You can deploy code to your Lambda function by uploading a zip file archive, or by creating and uploading a container image.

.zip file archives

A .zip file archive includes your application code and its dependencies. When you author functions using the Lambda console or a toolkit, Lambda automatically creates a .zip file archive of your code.

When you create functions with the Lambda API, command line tools, or the Amazon SDKs, you must create a deployment package. You also must create a deployment package if your function uses a compiled language, or to add dependencies to your function. To deploy your function's code, you upload the deployment package from Amazon Simple Storage Service (Amazon S3) or your local machine.

You can upload a .zip file as your deployment package using the Lambda console, Amazon Command Line Interface (Amazon CLI), or to an Amazon Simple Storage Service (Amazon S3) bucket.

Deployment package file permissions

The Lambda runtime needs permission to read the files in your deployment package. In Linux permissions octal notation, Lambda needs 644 permissions for non-executable files (rw-r--r--) and 755 permissions (rwxr-xr-x) for directories and executable files.
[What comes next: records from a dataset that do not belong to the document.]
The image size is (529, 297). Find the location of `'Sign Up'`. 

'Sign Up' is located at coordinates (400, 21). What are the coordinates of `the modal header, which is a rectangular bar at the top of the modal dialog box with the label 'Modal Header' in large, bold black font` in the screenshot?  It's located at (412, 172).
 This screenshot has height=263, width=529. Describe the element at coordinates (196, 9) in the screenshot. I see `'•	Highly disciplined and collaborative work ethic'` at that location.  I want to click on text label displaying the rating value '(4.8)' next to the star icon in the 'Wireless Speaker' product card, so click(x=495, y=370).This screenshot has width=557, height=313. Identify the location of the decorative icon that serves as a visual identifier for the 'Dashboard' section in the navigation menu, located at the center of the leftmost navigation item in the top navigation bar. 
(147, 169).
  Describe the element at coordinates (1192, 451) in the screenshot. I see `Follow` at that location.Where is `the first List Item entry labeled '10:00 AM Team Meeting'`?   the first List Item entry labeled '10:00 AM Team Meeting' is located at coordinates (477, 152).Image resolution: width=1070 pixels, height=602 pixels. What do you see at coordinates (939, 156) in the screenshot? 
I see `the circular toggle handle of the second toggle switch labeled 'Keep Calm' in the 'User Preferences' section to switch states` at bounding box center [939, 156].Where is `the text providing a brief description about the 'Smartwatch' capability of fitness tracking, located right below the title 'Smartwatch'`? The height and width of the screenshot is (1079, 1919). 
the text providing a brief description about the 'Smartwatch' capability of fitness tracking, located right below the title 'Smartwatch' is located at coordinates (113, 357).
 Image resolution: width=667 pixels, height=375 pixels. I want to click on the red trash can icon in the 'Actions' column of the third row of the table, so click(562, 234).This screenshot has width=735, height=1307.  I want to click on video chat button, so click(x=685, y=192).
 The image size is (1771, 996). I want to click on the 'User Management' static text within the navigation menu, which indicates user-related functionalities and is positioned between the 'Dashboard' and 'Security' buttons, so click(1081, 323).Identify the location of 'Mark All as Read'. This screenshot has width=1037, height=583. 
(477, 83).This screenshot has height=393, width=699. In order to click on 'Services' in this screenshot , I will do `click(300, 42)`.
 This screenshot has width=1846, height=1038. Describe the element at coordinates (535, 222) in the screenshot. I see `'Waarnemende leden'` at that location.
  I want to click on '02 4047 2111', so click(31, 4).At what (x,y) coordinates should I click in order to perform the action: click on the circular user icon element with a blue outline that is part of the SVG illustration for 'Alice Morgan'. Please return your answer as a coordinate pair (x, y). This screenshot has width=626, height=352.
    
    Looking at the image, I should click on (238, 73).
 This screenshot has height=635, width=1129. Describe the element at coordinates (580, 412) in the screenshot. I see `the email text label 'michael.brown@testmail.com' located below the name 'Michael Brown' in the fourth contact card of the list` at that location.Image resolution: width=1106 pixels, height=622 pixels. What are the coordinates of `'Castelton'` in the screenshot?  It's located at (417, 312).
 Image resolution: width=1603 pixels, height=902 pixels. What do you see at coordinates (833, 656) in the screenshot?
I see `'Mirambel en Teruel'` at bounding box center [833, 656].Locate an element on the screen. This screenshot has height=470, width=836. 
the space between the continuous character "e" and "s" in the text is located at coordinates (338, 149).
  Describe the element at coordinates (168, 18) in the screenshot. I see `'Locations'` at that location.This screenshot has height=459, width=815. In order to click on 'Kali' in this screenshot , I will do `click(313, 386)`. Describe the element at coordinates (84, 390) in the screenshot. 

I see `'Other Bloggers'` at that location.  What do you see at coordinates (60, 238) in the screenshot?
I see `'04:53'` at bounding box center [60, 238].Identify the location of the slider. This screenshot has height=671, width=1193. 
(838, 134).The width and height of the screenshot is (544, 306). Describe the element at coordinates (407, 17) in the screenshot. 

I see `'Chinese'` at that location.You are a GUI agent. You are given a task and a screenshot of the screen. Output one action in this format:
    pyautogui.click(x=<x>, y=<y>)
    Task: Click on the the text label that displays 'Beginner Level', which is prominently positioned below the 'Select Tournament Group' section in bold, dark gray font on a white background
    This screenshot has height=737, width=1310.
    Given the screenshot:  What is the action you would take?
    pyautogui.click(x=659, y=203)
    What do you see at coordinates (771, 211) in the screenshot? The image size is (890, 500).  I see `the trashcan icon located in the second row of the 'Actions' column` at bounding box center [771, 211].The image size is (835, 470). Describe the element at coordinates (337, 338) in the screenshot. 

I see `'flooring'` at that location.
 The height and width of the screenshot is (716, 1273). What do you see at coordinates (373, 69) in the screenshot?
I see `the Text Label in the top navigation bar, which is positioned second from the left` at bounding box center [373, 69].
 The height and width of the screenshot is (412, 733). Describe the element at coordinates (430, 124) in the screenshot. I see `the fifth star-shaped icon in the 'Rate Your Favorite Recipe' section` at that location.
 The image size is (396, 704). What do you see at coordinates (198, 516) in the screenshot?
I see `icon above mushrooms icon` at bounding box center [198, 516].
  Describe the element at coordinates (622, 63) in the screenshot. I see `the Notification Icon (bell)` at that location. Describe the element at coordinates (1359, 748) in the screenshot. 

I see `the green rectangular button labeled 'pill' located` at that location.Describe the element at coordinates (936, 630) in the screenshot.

In Linux and MacOS, use the chmod command to change file permissions on files and directories in your deployment package. For example, to give an executable file the correct permissions, run the following command.

chmod 755 <filepath>

To change file permissions in Windows, see Set, View, Change, or Remove Permissions on an Object in the Microsoft Windows documentation.

Container images

You can package your code and dependencies as a container image using tools such as the Docker command line interface (CLI). You can then upload the image to your container registry hosted on Amazon Elastic Container Registry (Amazon ECR).

When you invoke the function, Lambda deploys the container image to an execution environment. Lambda initializes any extensions and then runs the function’s initialization code (the code outside the main handler). Note that function initialization duration is included in billed execution time.

Lambda then runs the function by calling the code entry point specified in the function configuration (the ENTRYPOINT and CMD container image settings).

Amazon provides a set of open-source base images that you can use to build the container image for your function code. You can also use alternative base images from other container registries. Amazon also provides an open-source runtime client that you add to your alternative base image to make it compatible with the Lambda service.

Additionally, Amazon provides a runtime interface emulator for you to test your functions locally using tools such as the Docker CLI.

Note

You create each container image to be compatible with one of the instruction set architectures that Lambda supports. Lambda provides base images for each of the instruction set architectures and Lambda also provides base images that support both architectures.

The image that you build for your function must target only one of the architectures.

There is no additional charge for packaging and deploying functions as container images. When a function deployed as a container image is invoked, you pay for invocation requests and execution duration. You do incur charges related to storing your container images in Amazon ECR. For more information, see Amazon ECR pricing.

Image security

When Lambda first downloads the container image from its original source (Amazon ECR), the container image is optimized, encrypted, and stored using authenticated convergent encryption methods. All keys that are required to decrypt customer data are protected using Amazon KMS customer managed keys. To track and audit Lambda's usage of customer managed keys, you can view the Amazon CloudTrail logs.